Saturday, May 14, 2005

Crackdown Starts With Arrests of High Profile Migrants

I wrote a quick story on the latest arrests quickly last night, should be up somewhere soon. I've included a longer background to the migrant's rights movement that I had written a while ago.

South Korea Rounds Up Migrant Activists
May 14th 2005
By Jamie Doucette

In the last 48 hours, two of South Korea’s most high profile, undocumented migrant worker activists have been arrested. Anwar Hossain, head of the new Migrant’s Trade Union that was inaugurated last month, and Kabir Uddin, founder of the Equality Trade Union – Migrant’s Branch were both arrested by officers from the immigration control division.

Kabir, who was interviewed by ZNET in January 2004 (see interview), had been quietly working and hiding out in the south of the country to avoid immigration officials since his involvement in a high profile year-long sit-in that ended in November and which saw him personally targeted and singled out by immigration officials the police on numerous occasions. Kabir won a high profile human rights case for unlawful arrest back in 2002 and became, along with Mohammed Bidduth, the first migrant worker to beat a deportation order in South Korean history.

Meanwhile, Anwar, on the day he was arrested, had just been featured in a prominent national paper criticizing the government’s policy towards undocumented migrant workers.

“Migrant workers have been working in undesirable jobs commonly known as the 3 Ds ―difficult, dirty and dangerous ―for 17 years, yet our contribution to this country has gone unnoticed,” Anwar stated in an interview in Saturday’s Joong Ang Daily.

“It's quite hard to understand why we have to become illegal immigrants while the government here brings in new workers while forcing previous workers out of the country. We're only here because we want to make a living, and it is time that our voices are heard.”



Anwar announced in the interview that the Migrant Trade Union is planning to propose a bill to the National Assembly in August that aims to abolish the three year time limits on E-9 Employment Permits for migrant workers, and extend further health benefits and labour rights to them.

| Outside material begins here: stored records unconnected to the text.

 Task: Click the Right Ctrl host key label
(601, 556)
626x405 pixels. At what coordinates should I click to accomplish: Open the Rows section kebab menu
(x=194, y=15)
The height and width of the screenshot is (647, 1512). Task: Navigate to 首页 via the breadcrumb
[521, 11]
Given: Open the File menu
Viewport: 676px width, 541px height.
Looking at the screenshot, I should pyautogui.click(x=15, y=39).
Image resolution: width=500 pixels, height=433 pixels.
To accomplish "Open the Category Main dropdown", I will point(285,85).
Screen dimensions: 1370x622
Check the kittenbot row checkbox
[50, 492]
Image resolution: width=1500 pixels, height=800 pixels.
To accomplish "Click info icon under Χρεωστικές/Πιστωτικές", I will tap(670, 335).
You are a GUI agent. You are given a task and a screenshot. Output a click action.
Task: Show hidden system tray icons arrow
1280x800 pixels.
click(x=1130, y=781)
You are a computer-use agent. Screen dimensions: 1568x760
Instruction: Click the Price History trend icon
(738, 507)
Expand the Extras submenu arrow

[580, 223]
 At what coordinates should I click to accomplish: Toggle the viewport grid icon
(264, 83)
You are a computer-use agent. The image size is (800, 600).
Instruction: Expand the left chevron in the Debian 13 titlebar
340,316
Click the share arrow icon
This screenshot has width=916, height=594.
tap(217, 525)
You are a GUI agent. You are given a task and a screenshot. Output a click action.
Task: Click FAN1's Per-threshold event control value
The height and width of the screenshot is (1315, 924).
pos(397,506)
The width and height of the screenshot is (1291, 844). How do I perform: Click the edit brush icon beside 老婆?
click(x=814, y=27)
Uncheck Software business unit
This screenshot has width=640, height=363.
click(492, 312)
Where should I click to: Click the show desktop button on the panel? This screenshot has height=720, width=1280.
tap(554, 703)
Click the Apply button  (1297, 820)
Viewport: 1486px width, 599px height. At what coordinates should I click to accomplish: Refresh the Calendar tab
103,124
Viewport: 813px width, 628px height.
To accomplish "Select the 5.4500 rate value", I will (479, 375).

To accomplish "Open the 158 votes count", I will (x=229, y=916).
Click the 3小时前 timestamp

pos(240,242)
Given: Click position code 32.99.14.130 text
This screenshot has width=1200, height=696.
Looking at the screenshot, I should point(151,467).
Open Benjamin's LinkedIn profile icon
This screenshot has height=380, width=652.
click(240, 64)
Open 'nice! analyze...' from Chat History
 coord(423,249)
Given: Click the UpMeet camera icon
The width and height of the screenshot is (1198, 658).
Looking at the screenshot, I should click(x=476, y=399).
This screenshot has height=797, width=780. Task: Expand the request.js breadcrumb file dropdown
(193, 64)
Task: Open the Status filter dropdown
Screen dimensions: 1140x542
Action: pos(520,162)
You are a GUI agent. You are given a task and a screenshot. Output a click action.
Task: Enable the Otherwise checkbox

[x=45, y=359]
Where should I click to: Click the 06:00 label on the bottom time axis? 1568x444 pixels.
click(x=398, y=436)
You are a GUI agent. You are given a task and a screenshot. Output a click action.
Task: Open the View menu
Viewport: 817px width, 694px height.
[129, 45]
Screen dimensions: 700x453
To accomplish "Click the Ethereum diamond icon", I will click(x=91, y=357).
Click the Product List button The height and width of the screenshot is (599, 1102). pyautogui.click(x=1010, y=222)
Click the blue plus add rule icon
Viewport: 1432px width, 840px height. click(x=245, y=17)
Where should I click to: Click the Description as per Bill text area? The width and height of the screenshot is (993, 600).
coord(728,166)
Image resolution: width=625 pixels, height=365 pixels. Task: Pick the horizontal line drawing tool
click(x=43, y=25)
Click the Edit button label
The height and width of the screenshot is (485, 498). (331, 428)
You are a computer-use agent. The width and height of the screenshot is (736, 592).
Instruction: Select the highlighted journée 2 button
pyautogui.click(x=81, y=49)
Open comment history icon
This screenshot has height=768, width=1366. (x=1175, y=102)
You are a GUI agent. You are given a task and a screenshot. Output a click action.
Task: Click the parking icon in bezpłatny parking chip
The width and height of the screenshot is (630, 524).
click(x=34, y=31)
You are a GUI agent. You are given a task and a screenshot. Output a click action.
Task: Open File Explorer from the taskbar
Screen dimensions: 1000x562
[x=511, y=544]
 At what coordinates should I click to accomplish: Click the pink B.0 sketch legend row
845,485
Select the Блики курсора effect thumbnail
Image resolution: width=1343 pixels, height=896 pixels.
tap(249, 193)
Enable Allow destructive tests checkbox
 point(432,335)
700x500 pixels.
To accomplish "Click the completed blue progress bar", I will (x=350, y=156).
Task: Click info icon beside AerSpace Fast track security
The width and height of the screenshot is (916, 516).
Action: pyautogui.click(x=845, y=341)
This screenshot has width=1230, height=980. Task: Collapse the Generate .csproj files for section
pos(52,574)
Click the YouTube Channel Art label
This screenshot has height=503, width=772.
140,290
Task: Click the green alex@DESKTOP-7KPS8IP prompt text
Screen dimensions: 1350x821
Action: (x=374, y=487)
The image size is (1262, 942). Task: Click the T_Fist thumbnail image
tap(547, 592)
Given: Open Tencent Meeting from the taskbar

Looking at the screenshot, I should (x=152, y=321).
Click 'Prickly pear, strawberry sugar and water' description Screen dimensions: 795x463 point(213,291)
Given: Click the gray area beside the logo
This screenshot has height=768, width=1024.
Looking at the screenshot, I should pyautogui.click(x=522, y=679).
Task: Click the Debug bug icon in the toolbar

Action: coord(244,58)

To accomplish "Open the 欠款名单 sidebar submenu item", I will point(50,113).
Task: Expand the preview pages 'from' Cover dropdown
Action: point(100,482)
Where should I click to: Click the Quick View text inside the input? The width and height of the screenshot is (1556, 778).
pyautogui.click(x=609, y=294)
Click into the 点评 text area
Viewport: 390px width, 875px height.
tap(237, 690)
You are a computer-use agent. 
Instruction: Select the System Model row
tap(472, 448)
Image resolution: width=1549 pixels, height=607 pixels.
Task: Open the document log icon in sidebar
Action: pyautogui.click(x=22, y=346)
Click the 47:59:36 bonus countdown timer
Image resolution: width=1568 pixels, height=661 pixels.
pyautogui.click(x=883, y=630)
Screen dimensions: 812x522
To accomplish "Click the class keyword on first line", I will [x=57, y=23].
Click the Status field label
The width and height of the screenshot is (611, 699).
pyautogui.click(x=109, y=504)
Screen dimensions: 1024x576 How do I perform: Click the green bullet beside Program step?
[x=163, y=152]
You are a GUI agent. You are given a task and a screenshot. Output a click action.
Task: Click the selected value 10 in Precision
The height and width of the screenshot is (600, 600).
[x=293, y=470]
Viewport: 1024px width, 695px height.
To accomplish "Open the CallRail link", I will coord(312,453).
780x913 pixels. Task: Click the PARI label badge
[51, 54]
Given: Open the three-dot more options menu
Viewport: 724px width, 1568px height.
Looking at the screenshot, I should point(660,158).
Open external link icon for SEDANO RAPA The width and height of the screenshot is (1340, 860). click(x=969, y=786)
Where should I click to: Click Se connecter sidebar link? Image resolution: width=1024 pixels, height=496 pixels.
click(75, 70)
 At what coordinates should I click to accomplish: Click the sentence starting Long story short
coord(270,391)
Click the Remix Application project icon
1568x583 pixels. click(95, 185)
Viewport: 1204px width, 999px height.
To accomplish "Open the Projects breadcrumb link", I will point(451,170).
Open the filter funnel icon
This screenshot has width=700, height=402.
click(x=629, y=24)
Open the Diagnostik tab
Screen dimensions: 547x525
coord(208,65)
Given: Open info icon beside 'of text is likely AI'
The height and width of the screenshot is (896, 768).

In Saturday’s article, Anwar was also quoted as saying that if authorities wanted to, they could deport him, and that, within hours, is exactly what they did.

Activists close to Anwar are also reporting that his hands, arms, and head were injured during the arrest that involved over 20 immigration officials and police.

The arrests of both these activists in the last 48 hours follows on the tails of the slated deportations of a number of other migrant activists–two Bangladeshi members of the ETU’s sit-in team by the names of Abu Bakar and Jewel were picked up earlier this month, as were two important Nepali activists named Jibon and Gagendra.

Members of the MTU and other migrant activists are meeting Sunday to discuss what action to take in lieu of the recent days’ events.

Currently activists can post solidarity messages on their website at http://migrant.nodong.net/2005/


Background: Labour Migrants to Korea and the Migrant’s Rights Movement.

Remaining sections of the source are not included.